Concepts

Operators

AI workers with a real job — what they are, how they work, and how to get the most out of them.

Operators are the AI workers in your guild. Each one has a role (Data Analyst, Engineer, Creative Director, Marketing Strategist), a personality, and a set of capabilities they can use to actually do work.

Guilde operators page — six operators arranged on an org chart, each with a role label

The Operators page lives at the top of your guild's left sidebar. Three tabs:

  • Active Operators — who you've hired, shown as an org chart or list.
  • Marketplace — pre-built operators you can hire in one click.
  • Roles — reusable role templates (the "what they do") that operators can be assigned to.

Why "operator" and not "agent"

An agent is the underlying primitive — an LLM-driven actor with tools. An operator is an agent with a job. The distinction matters in two places:

  • Hiring: you don't write a prompt, you assign a role. The role brings default instructions, tone, capabilities, and an expected scope of work.
  • Operations: operators behave like employees. They escalate when stuck, log decisions, and produce traceable artifacts you can review.

In code you'll still see "agent" — operators are agents — but in the UI and docs, "operator" is the right word.

Anatomy of an operator

Operator
├─ Role               e.g. "Senior Marketing Strategist"
├─ Personality        warmth, precision, proactivity, creativity
├─ Autonomy           how often they escalate vs decide alone
├─ Skills             installable capability bundles (e.g. "SEO Auditor")
├─ Actions            tool methods they can invoke
├─ Workspace          where they read and write files
├─ Memory             accumulated context across conversations
└─ Model              the LLM that drives them (defaults from guild config)

You set most of these once when you hire. Adjust later from the operator's detail page.

- Data extract -
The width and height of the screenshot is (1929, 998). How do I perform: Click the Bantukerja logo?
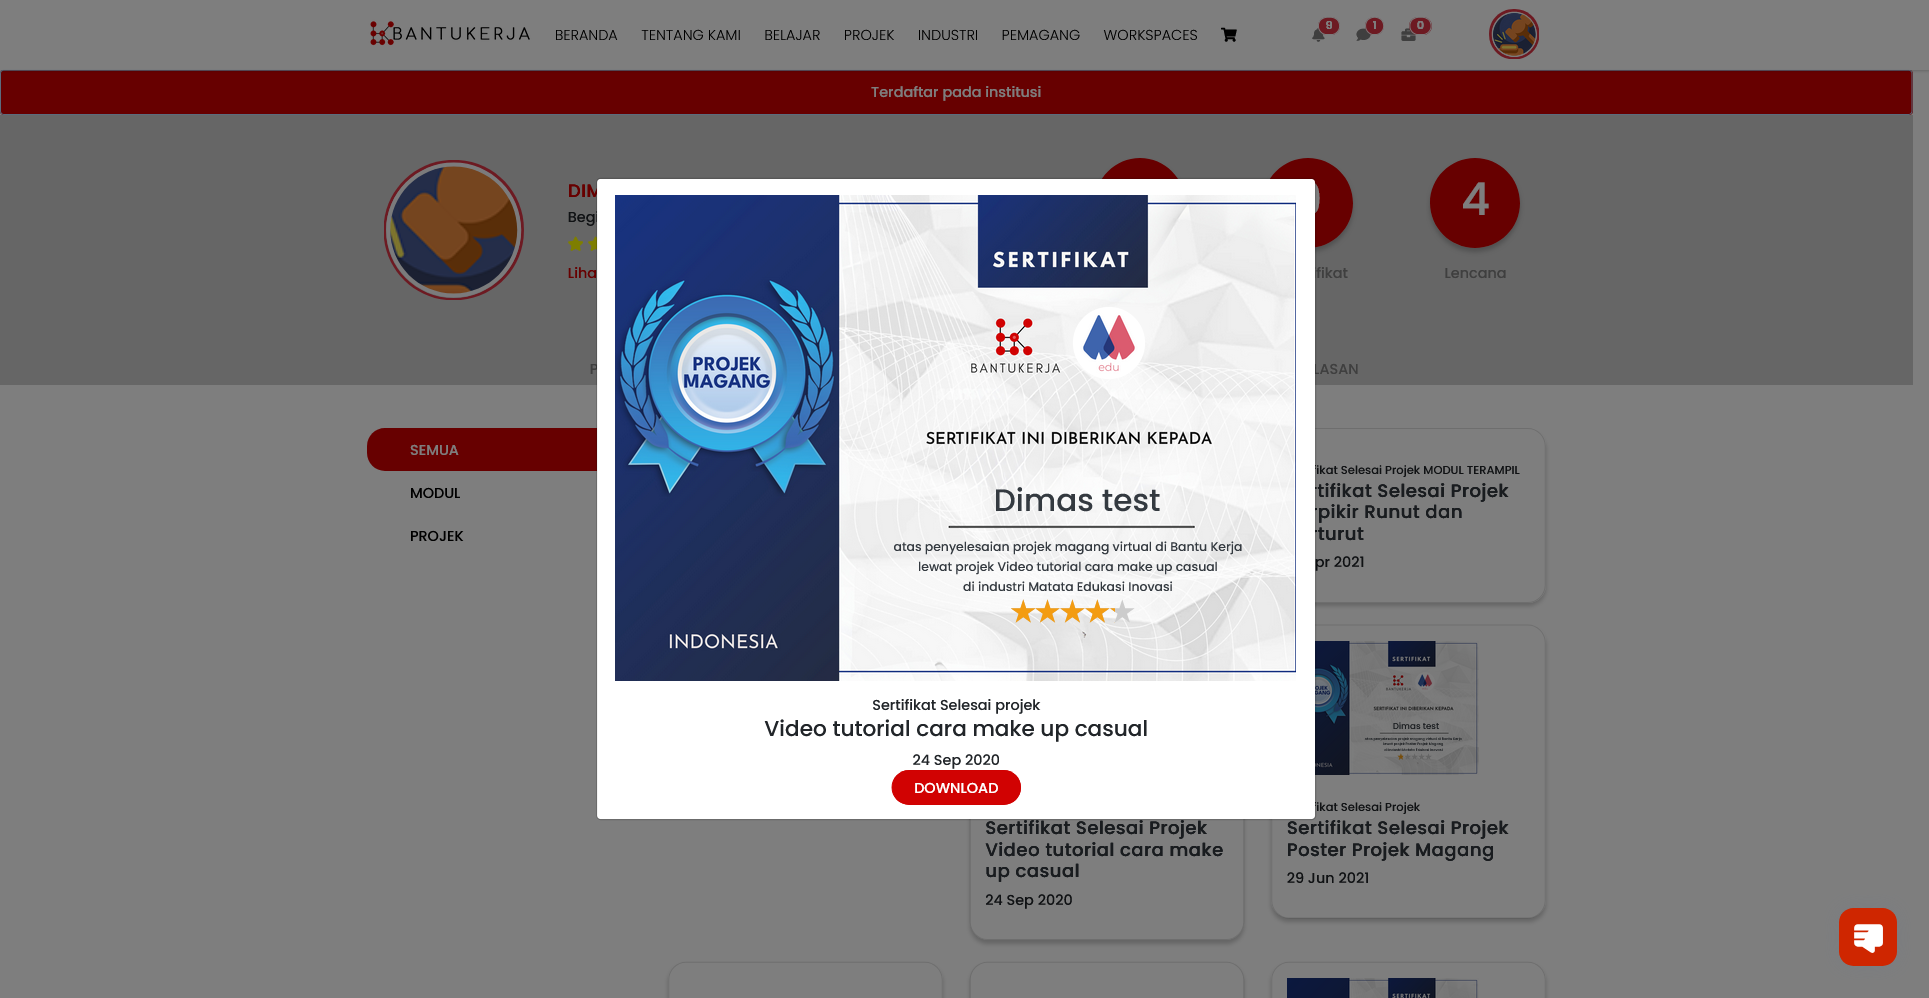450,34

- About this task -
Decide whether each of the following statements agrees with the text on operators above. Answer yes or no for each, and quote the words of the text that decide it. 1. The Marketplace tab offers pre-built operators that can be hired in one click. 2. Hiring an operator means writing a prompt for it. 3. An operator's model defaults from the guild config.

- Solution to this task -
1. Yes: "Marketplace — pre-built operators you can hire in one click."
2. No: "you don't write a prompt, you assign a role."
3. Yes: "the LLM that drives them (defaults from guild config)"